Friday, June 30, 2017

HB 160: Proposed Amendments Are a Sham

To view a pdf version, click here.

HB 160 seeks to legalize physician-assisted suicide, assisted suicide and euthanasia as those terms are traditionally defined. Assisting persons can have their own agendas: An adult child wanting an inheritance; a financial predator seeking financial gain; or a doctor wanting to hide malpractice. The bill is, regardless, stacked against the individual and must be rejected.

A. Even If a Patient Struggled, Who Would Know?

The bill, as originally drafted and with the proposed amendments in HA-1, has no supervision over administration of the lethal dose.[1]

In addition, the drugs used are water and alcohol soluble, such that they can be injected into a sleeping or restrained person.[2] Alex Schadenberg, Executive Director for the Euthanasia Prevention Coalition, puts it this way:
With assisted suicide laws in Washington and Oregon [and with the proposed bill and amendments], perpetrators can . . . take a “legal” route, by getting an elder to sign a lethal dose request. Once the prescription is filled, there is no supervision over administration. Even if a patient struggled, “who would know?” (Emphasis added).[3]
B. The Death Certificate Will List a Terminal Illness as the Cause of Death, Which Will Prevent Prosecution for Murder

The bill, as drafted and as amended, states:
The death certificate must list the underlying terminal illness as the cause of death. (Emphasis added).[4]
The significance of requiring a terminal illness to be listed as the cause of death is that it creates a legal inability to prosecute. The official legal cause of death is a terminal illness (not murder) as a matter of law.

More to the point, heirs, other financial predators and malpracticing doctors will all be let off the hook: The bill will create the perfect crime.

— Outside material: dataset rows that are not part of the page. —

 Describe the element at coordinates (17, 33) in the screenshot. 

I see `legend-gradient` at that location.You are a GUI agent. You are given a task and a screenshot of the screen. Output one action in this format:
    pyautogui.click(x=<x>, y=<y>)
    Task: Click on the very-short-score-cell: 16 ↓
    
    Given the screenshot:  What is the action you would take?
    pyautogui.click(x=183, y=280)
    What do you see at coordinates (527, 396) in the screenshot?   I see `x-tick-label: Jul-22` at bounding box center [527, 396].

C. The Proposed Felony for Undue Influence Is Unenforceable

The proposed amendments contain a felony for “undue influence,” which is not defined. House Amendment No. 1, lines 40 to 42,states:
A person who coerces or exerts undue influence on a patient to make a request for medication or to destroy a rescission of a request for medication under this chapter with the intent or effect of causing the patient’s death is guilty of a class A felony.[5]
The bill also allows a patient’s heir to be one of two witnesses on the lethal dose request form.[6] This is a marker of undue influence in the context of a will.[7]

The bill can be read as allowing one of the patient’s two physicians to be a witness on the lethal dose request form.[8]

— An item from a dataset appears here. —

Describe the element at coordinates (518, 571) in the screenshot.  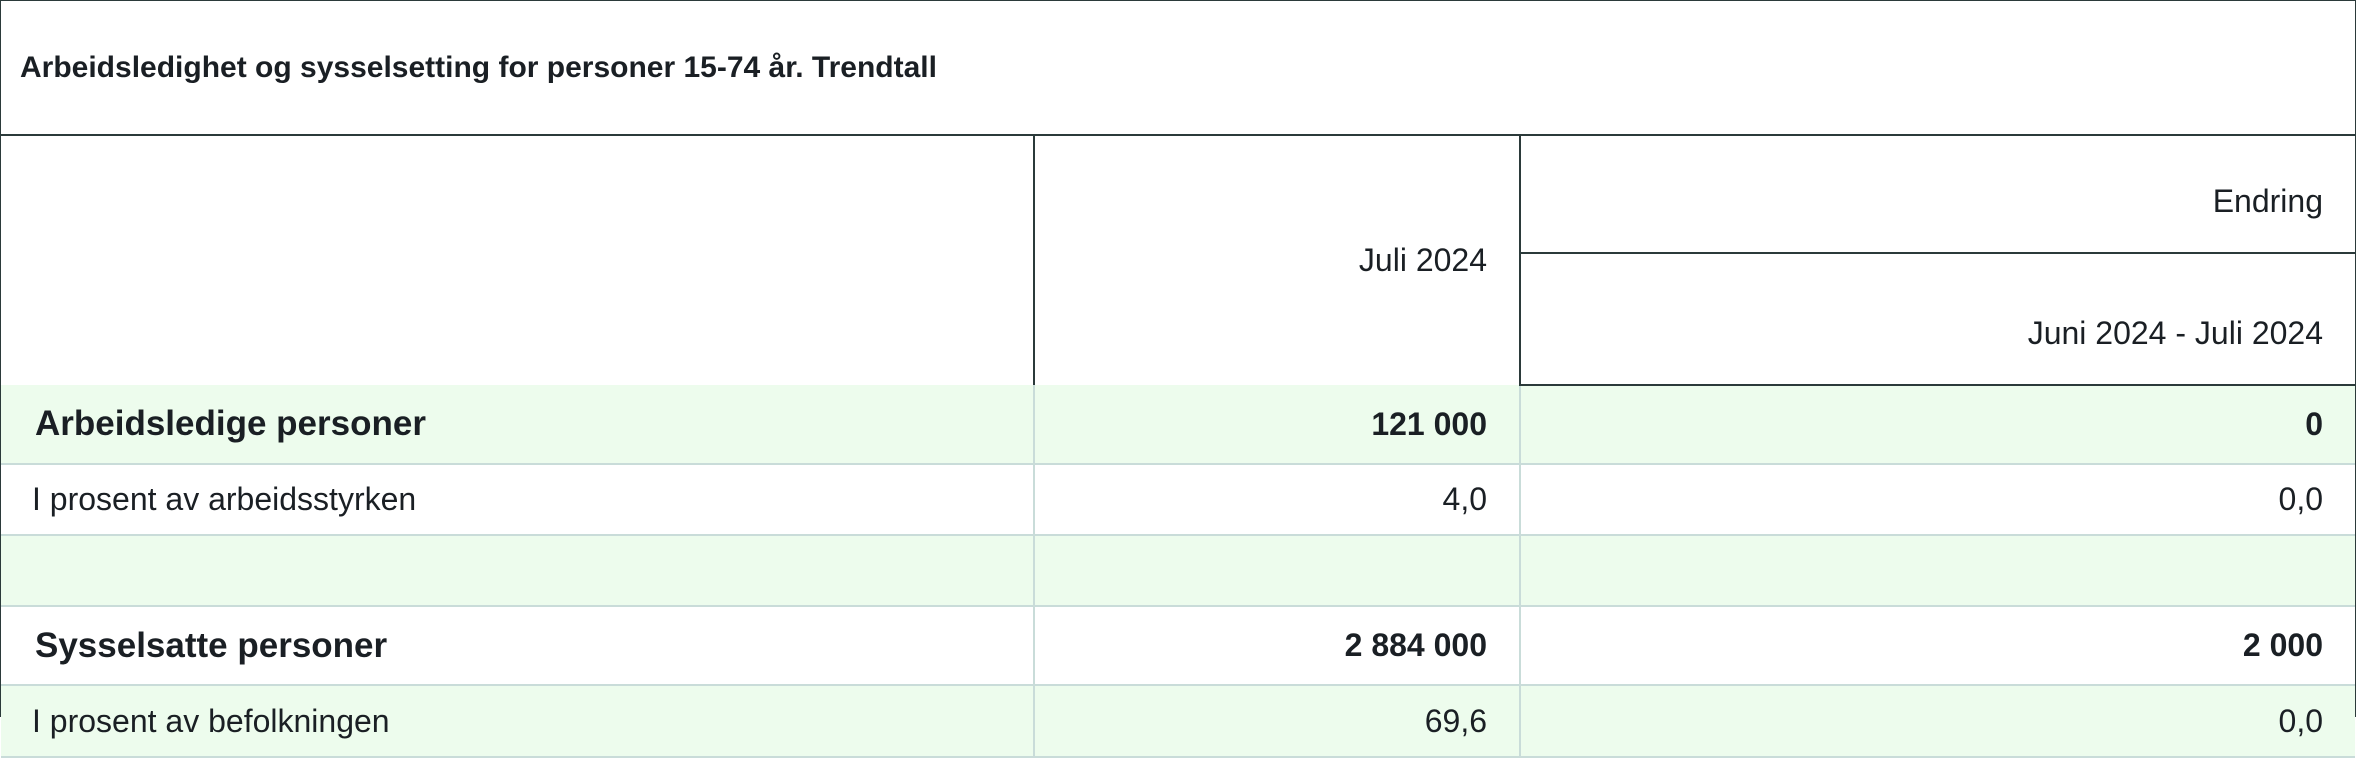
I see `row-label` at that location. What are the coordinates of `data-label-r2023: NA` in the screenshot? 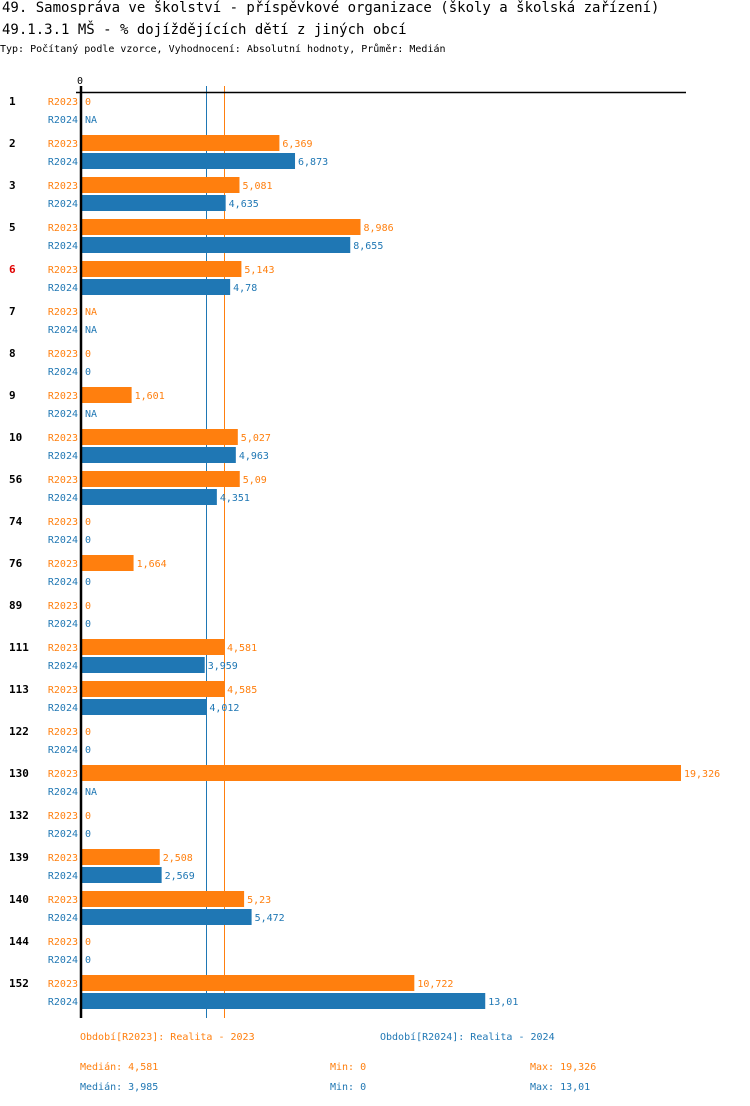 It's located at (91, 312).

Participation of a person in “apparent authority” such as a health care professional is another marker of undue influence, as is the fact that the person potentially being influenced is ill. This is in the elder abuse context.[9]

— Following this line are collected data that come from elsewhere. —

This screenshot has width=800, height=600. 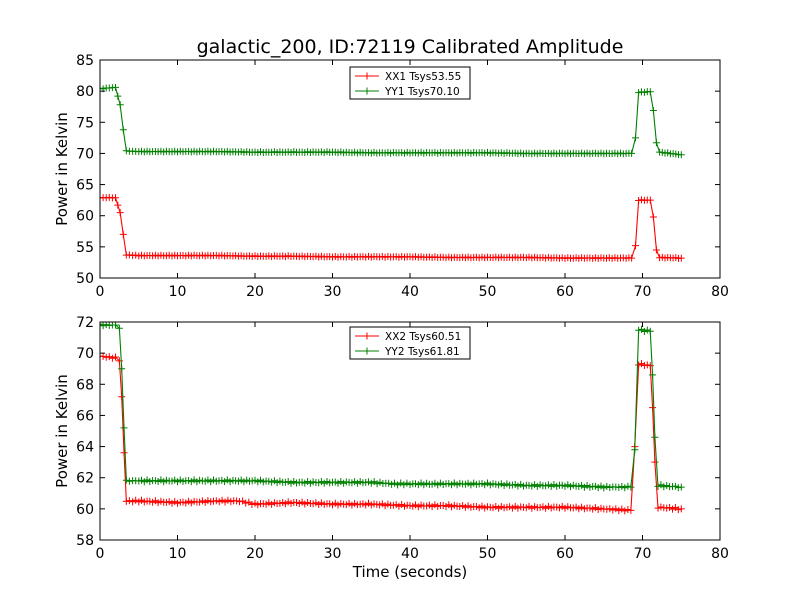 What do you see at coordinates (85, 186) in the screenshot?
I see `y-tick-label: 65` at bounding box center [85, 186].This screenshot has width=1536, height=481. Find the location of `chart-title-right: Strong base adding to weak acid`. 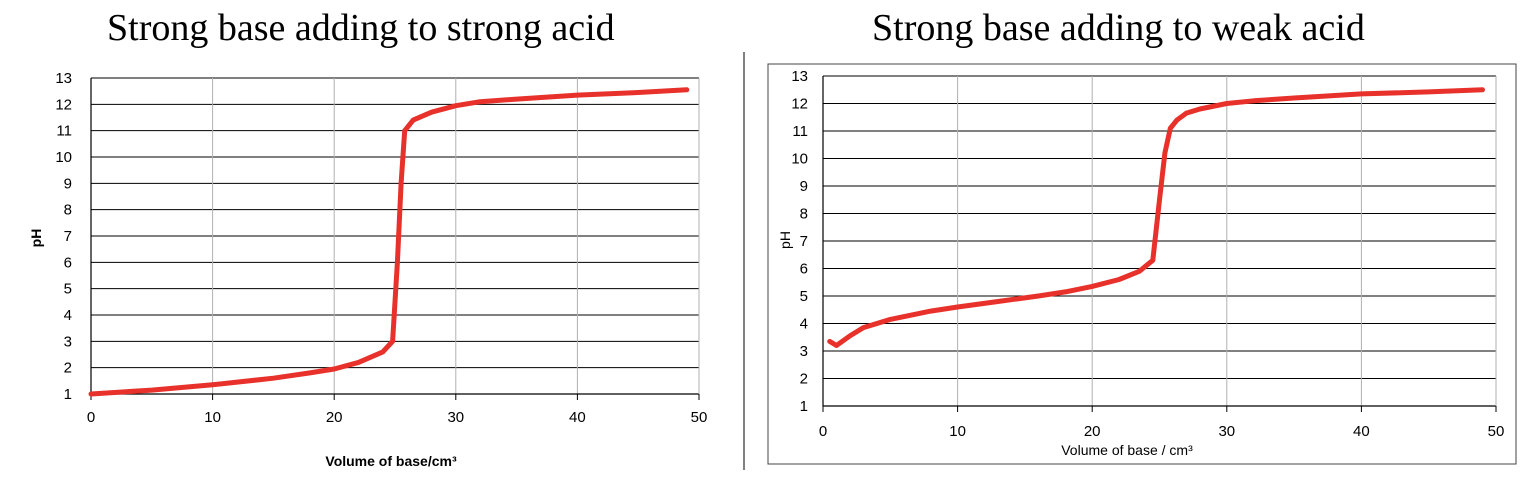

chart-title-right: Strong base adding to weak acid is located at coordinates (1118, 28). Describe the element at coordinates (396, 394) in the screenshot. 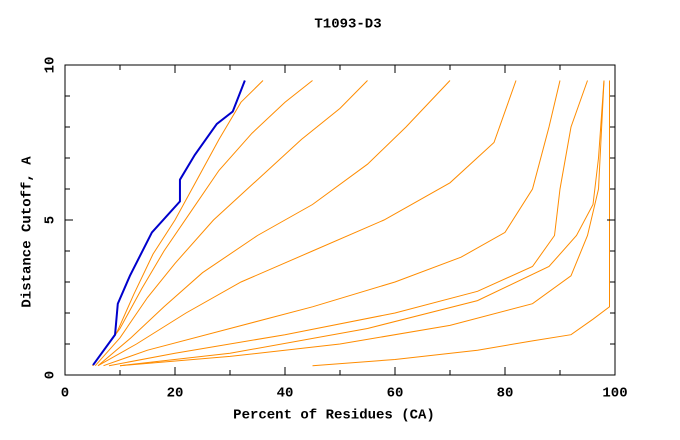

I see `x-tick-label: 60` at that location.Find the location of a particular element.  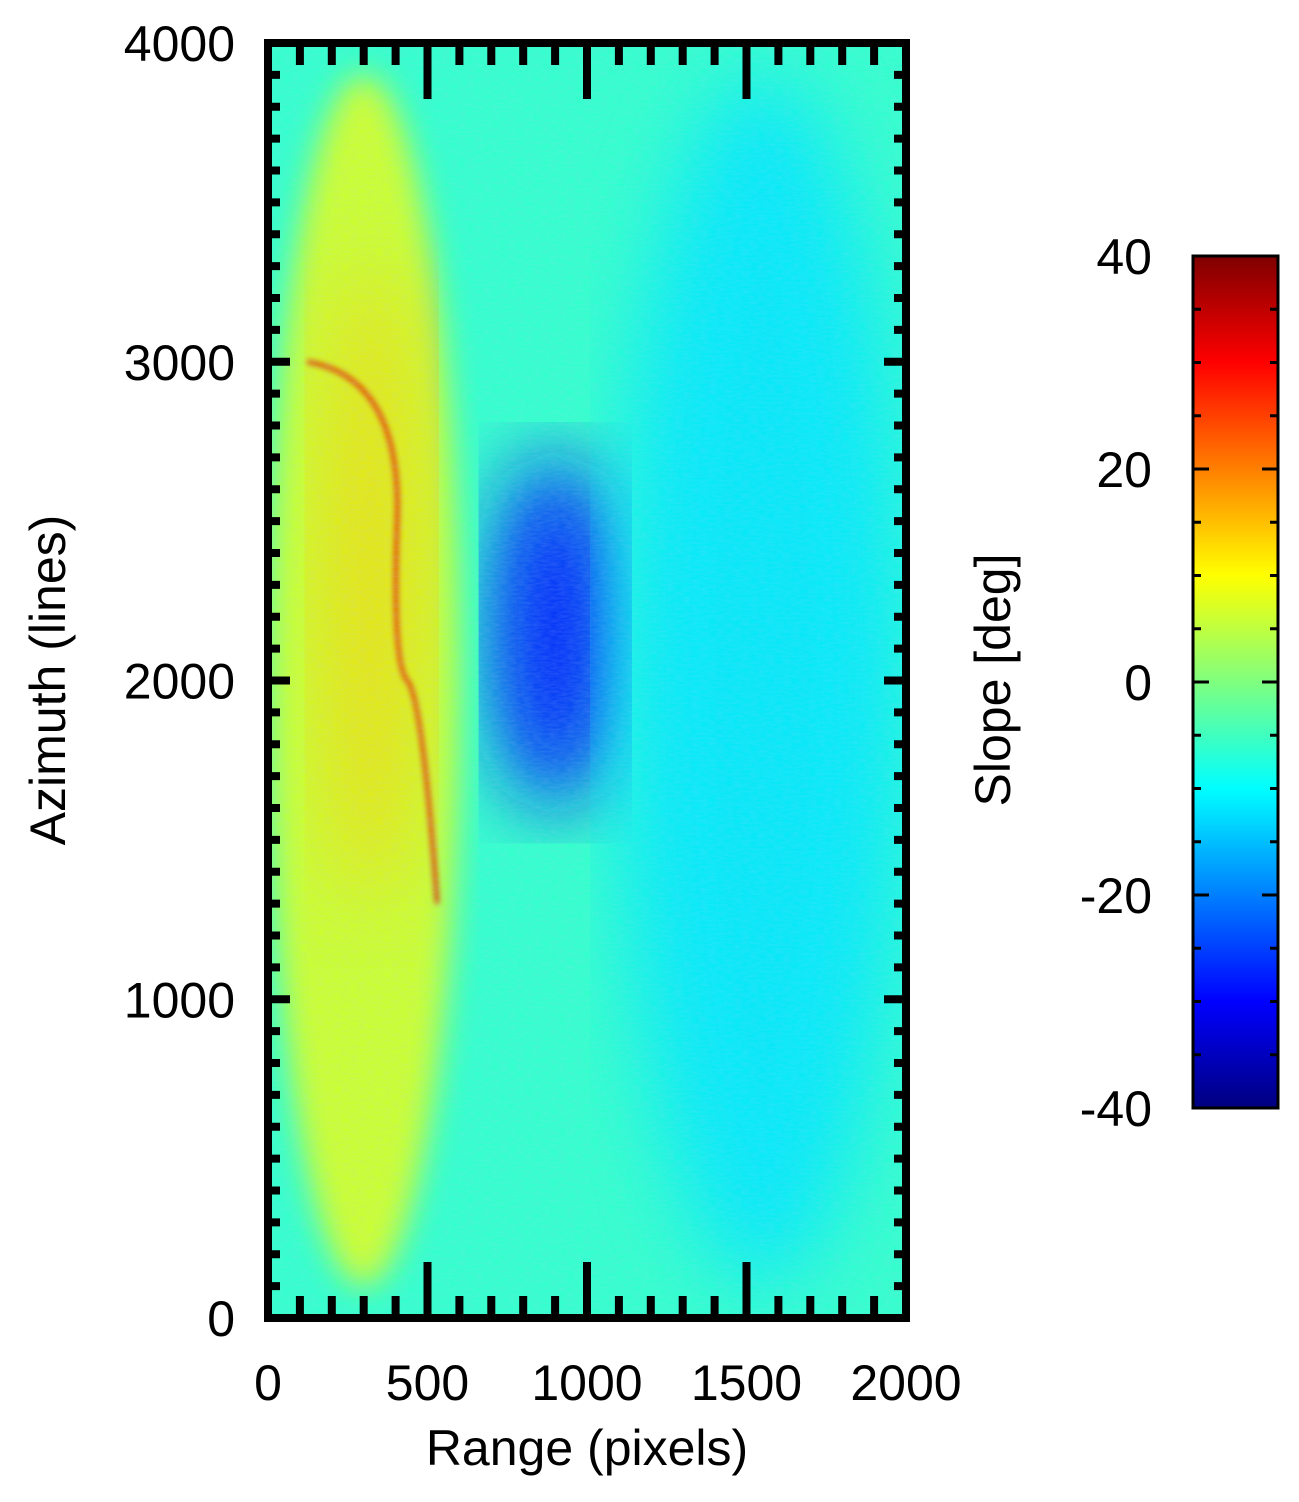

y-axis-tick-labels: 0 1000 2000 3000 4000 is located at coordinates (180, 682).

How do you prove that undue influence occurred when the bill does not define it and the bill also allows conduct used to prove it in other contexts? You can’t. The proposed felony for undue influence is illusory and unenforceable.

Respectfully Submitted,

Margaret Dore, Esq., MBA
Law Offices of Margaret K. Dore, P.S.
Choice is an Illusion, a nonprofit corporation
1001 4th Avenue, Suite 4400
Seattle, WA USA 98154
206 389 1754 main reception
206 389 1562 direct line
206 697 1217 cell


[1] See HB 160 in its entirety, original version plus amendments. The amendments are attached hereto as pages A-1 and A-2.
[2] In Oregon, the drugs used include Secobarbital, Pentobarbital (Nembutal) and Phenobarbital. Secobarbital and Pentobarbital are soluble in water and alcohol. See and Phenobarbital is soluble in alcohol. See
[3] Alex Schadenberg, Letter to the Editor, “Elder abuse a growing problem,” The Advocate, Official Publication of the Idaho State Bar, October 2010, page 14, available at
[4] See: HB 160 as originally drafted, § 2504B(b), lines 95-96; and the proposed amendments in HA-1, line 27.
[5] Proposed amendments, lines 40-42.
[6] See § 2504B(b), as drafted and as amended.
[7] Compare Washington State’s probate statute (providing that a gift to one of two witnesses on a will creates a presumption of “duress, menace, fraud, or undue influence”).
[8] The amendment states "The patient’s attending physician and consulting physician . . .  may not serve as a witness  . . .  . "(Emphasis added). This language can be read as allowing one of the two physicians to serve as a witness. See HA 1, lines 7-10.
[9] See for example, this undue influence statute from California (undue influence factors include "the vulnerability of the victim," including but not limited to "illness, disability, injury," and the "influencer's apparent authority" for example, being a "health care professional").